Fig. 4: Reinforcement learning models fit to choice behavior in the food task.

A Model comparison, lower WAIC scores indicate better model fit (the blue bar indicates the winning model). The displayed fits include the following models (see Table 1 for parameter values), ‘M0’: base model, standard Q-learning model; ‘M1’: base model adding a reward-sensitivity parameter; ‘M2’: base model adding different learning rates for positive and negative prediction errors; ‘M3’: base model adding a choice persistence parameter for a particular category; ‘M4’: base model with fit initial values for each food category; ‘M2 + M4’: model that includes the asymmetric learning rate (M2) and initial value (M4) components; ‘group-difference + M2 + M4’: best-fitting model that includes group-difference parameters (high eating-disorder ‘HED’ versus low eating-disorder ‘LED’ group) in the positive learning rates (M2) and in the initial values (M4) of the food categories (fit separately for each learning block). B–G Group-difference (HED versus LED) parameter distributions for the best-fitting model; y-axis indicates density. Parameters were considered significant if their 95% confidence interval did not span 0 (dotted line). In the first learning block of the food task (pre-arousal, top row), (B) HED had higher initial values for low- (versus high-) calorie food stimuli and (C, D) higher positive learning rates across food categories (low and high calorie).
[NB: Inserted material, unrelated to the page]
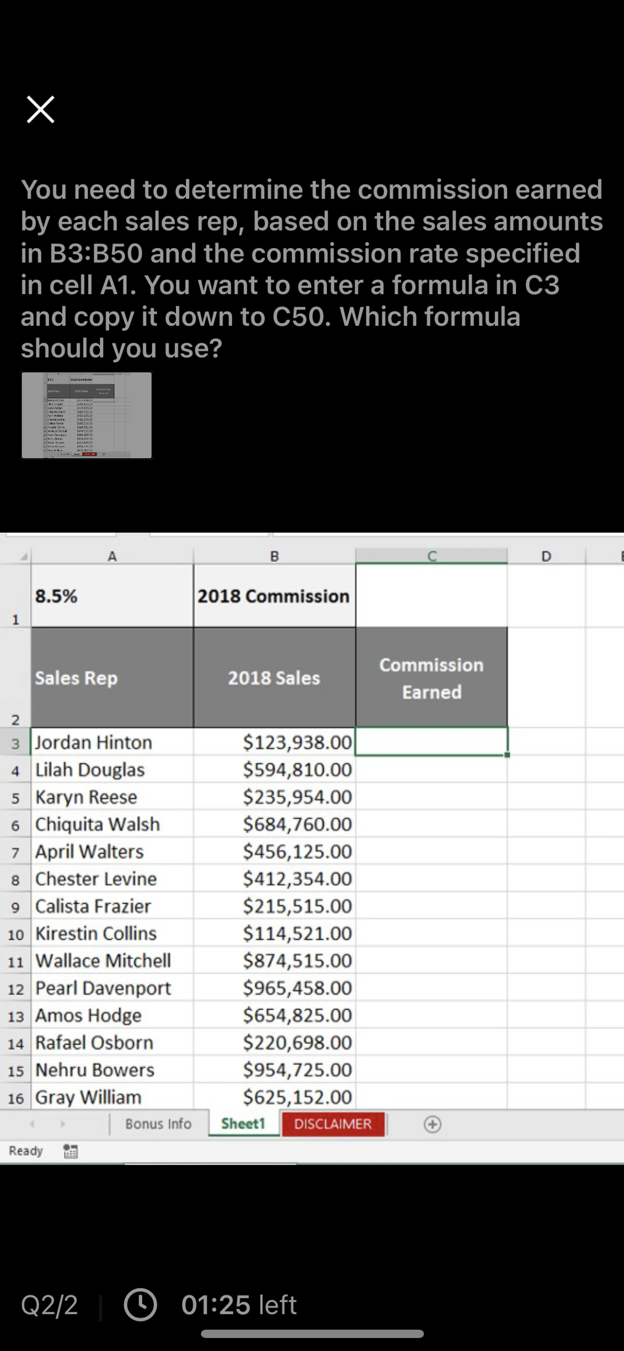Image resolution: width=624 pixels, height=1351 pixels.
Task: Close the quiz with the X icon
Action: tap(40, 109)
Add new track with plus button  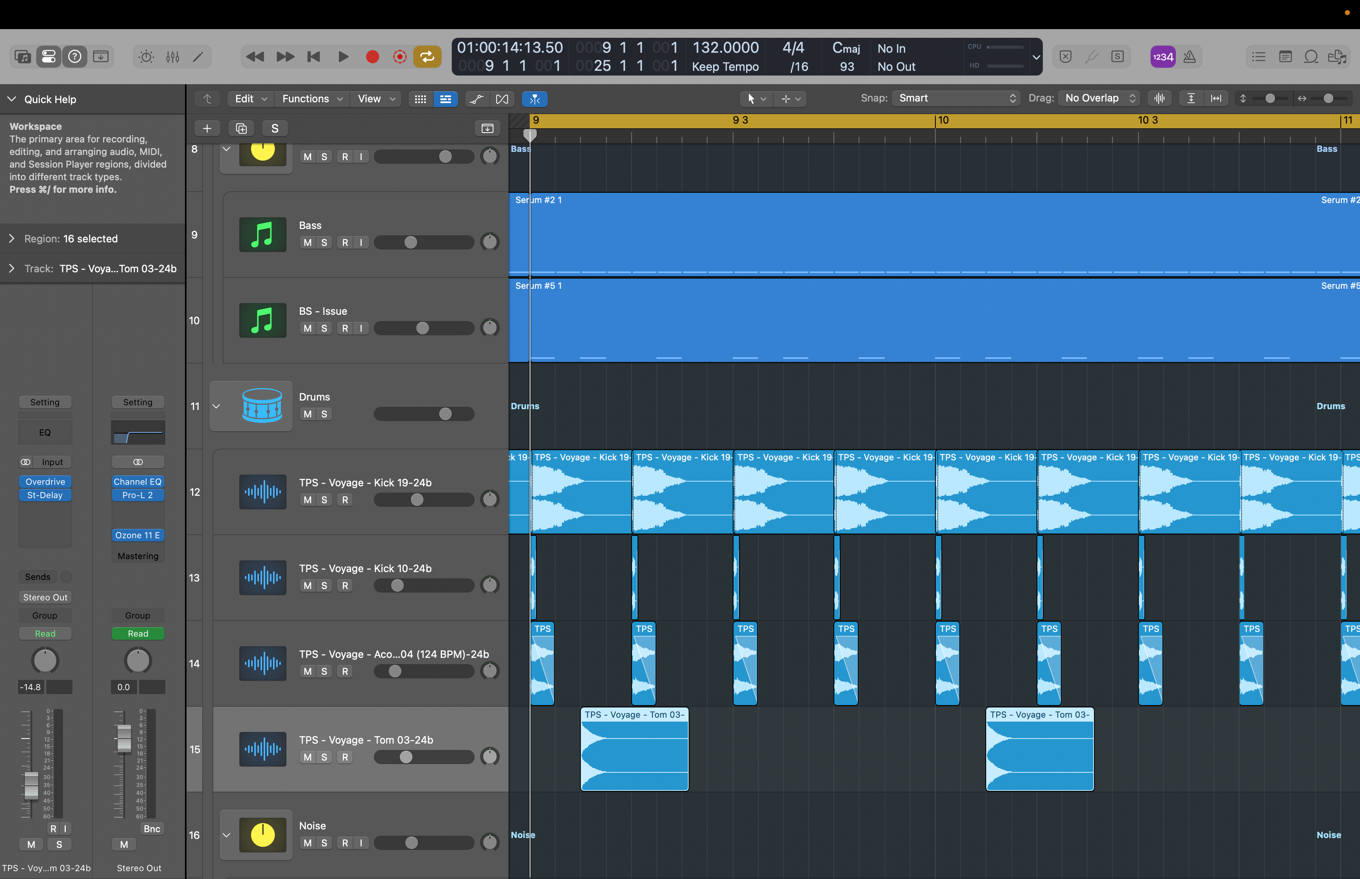tap(207, 128)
However, in the second learning block of the food task (after the emotional arousal manipulation, bottom row), group differences in (E) initial values for the food categories and (F) positive learning rate for low-calorie stimuli no longer passed significance. Nevertheless, (G) HED’s positive learning rates for high-calorie food shifted to be lower than that estimated for LED after the emotional arousal manipulation. This change was specific to high-calorie foods (not low-calorie foods) and accounted for the behavioral pattern of food biases in the second block of the food task.